Other studies have shown that there is a high intraindividual reproducibility of VT with the same onset seen in up to 88% of patients with recurrent VT.20,21,22 Our data are consistent with the observation of other investigators, showing 88% reproducibility of the initiation sequence among our patients. This highlights patient-specific factors, namely, the presence of fixed or functional anatomic pathways are important in the genesis of recurrent monomorphic VT.
Our study showed no correlation between VT initiation pattern and left ventricular systolic function. In contrast, other studies have revealed that sudden-onset VT is more common among patient with relatively preserved systolic function and VPC-initiated VT had poor left ventricular function (<35%).20 This difference may be related to the younger age of our patients and the inclusion of more cases of non-coronary heart disease in our study (with better left ventricular systolic function). Although we did not find any differences in initiation among the various disease categories, this could be related to the small sample size of the patients with coronary artery disease in our study. To the best of our knowledge, our study demonstrated for the first time that there is no association between pattern of VT initiation and the success rate of electrical therapy (antitachycardia pacing or direct-current cardioversion).

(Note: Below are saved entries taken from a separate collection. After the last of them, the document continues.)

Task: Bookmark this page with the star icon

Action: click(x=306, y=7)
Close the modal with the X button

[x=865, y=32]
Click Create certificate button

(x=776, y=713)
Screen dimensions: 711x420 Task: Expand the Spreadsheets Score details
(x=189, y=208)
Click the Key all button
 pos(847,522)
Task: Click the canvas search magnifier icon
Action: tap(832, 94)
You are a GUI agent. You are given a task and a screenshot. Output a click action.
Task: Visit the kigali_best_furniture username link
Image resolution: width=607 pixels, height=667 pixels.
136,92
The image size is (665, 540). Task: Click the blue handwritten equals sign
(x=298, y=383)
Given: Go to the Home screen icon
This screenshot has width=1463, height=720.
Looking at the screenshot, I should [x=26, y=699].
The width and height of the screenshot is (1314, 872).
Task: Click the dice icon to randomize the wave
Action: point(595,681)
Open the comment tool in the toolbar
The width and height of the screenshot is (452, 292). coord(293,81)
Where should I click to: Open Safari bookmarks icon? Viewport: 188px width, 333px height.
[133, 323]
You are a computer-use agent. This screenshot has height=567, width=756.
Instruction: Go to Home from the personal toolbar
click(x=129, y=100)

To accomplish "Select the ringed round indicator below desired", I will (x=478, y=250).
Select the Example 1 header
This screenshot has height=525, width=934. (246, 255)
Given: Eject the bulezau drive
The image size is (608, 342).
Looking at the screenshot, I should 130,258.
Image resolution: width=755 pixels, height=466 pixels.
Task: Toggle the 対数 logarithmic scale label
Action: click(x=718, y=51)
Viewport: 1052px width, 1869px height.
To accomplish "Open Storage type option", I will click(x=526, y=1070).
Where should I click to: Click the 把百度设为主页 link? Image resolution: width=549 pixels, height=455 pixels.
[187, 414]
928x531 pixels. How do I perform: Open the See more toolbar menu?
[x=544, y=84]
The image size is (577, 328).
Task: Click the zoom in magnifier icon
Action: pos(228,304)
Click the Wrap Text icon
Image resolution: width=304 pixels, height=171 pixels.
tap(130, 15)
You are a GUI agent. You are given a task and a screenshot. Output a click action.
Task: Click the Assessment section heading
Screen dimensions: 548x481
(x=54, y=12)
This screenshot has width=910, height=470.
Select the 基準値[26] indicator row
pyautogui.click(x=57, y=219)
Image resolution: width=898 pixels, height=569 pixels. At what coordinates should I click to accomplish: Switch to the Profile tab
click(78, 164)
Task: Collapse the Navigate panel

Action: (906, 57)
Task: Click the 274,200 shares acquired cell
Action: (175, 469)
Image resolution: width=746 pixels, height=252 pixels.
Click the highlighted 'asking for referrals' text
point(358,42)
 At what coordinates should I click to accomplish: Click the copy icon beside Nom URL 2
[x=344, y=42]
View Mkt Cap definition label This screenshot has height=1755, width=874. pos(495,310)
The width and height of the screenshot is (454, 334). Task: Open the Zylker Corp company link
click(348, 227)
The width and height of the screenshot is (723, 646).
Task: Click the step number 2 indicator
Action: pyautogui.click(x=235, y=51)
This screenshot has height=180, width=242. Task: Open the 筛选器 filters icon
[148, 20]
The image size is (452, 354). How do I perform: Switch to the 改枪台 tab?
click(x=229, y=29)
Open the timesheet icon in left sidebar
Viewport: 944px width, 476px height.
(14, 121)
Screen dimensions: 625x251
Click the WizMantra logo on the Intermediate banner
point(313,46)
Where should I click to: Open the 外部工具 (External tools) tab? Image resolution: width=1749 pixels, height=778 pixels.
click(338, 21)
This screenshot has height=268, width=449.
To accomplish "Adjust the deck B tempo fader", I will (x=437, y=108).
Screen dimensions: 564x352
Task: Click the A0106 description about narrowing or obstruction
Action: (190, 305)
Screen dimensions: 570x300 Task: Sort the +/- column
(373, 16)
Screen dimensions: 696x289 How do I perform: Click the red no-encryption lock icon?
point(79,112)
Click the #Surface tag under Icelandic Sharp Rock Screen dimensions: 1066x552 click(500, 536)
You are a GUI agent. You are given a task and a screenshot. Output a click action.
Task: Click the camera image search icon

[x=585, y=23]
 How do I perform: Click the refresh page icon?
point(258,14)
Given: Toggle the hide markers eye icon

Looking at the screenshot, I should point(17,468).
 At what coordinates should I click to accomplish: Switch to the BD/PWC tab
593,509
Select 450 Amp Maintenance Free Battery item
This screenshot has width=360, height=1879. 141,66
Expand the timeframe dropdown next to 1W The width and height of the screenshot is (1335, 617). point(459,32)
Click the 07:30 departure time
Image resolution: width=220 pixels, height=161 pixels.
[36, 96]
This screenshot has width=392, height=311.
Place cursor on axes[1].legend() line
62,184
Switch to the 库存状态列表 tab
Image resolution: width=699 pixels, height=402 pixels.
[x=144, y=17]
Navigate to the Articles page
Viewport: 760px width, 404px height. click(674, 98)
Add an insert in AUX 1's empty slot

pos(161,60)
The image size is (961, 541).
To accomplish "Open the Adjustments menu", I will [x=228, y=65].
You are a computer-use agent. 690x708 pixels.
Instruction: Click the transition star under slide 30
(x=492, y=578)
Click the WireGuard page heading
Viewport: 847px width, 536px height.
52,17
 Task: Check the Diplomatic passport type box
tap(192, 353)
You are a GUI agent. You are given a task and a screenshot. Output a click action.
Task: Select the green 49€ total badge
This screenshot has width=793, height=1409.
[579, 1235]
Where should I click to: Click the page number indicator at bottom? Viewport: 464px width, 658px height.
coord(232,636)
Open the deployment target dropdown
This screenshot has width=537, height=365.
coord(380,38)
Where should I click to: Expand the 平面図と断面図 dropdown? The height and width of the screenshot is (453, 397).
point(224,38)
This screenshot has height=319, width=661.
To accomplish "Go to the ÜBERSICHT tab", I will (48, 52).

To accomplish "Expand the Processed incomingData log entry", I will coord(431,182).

Although our study was an observational one and did not address the mechanism of VT initiation directly, several inferences can be made. In our study, VPCs that are often different in morphology and loosely coupled to subsequent tachycardia likely initiated VT via setting up reentry. VT may also start suddenly: (1) this may be due to a VPC arising from a site very close to the reentrant circuit or concealed decremental conduction of the sinus beat just before the VT setting up a reentry3; (2) sudden-onset initiation could also be due to a focus of increased automaticity or triggered activity. The first mechanism may be more important in patients with coronary artery disease, whose sinus beat may conduct slowly through diseased tissue to setup reentry, and the first beat exiting the circuit is actually the first beat of VT as evidenced by close coupling and similar morphology.
ICD tiered therapy was successful similarly in two VT-initiation groups. Thus, there is no need for different programming of antitachycardia pacing and direct-current cardioversion in two modes of VT-initiation. In addition, large data bases of these events may be helpful in answering clinical questions regarding disease or gender specificity of ventricular arrhythmias.
Visual inspection of the intracardiac electrogram is subjective and carries inherent limitations in interpreting morphologhy. Electrograms that appear similar may not originate from the same ventricular site. Also, all premature depolarizations were assumed to be ventricular in origin and the fact that some of them might have been supraventricular premature depolarization cannot be excluded.
Dissimilarities between VT initiation patterns could not be explained by differences in electrical (coupling interval, and prematurity index) or clinical (heart disease, ejection fraction, and antiarrhythmic drug) variables among the patients. There is no association between pattern of VT initiation and the success rate of electrical therapy.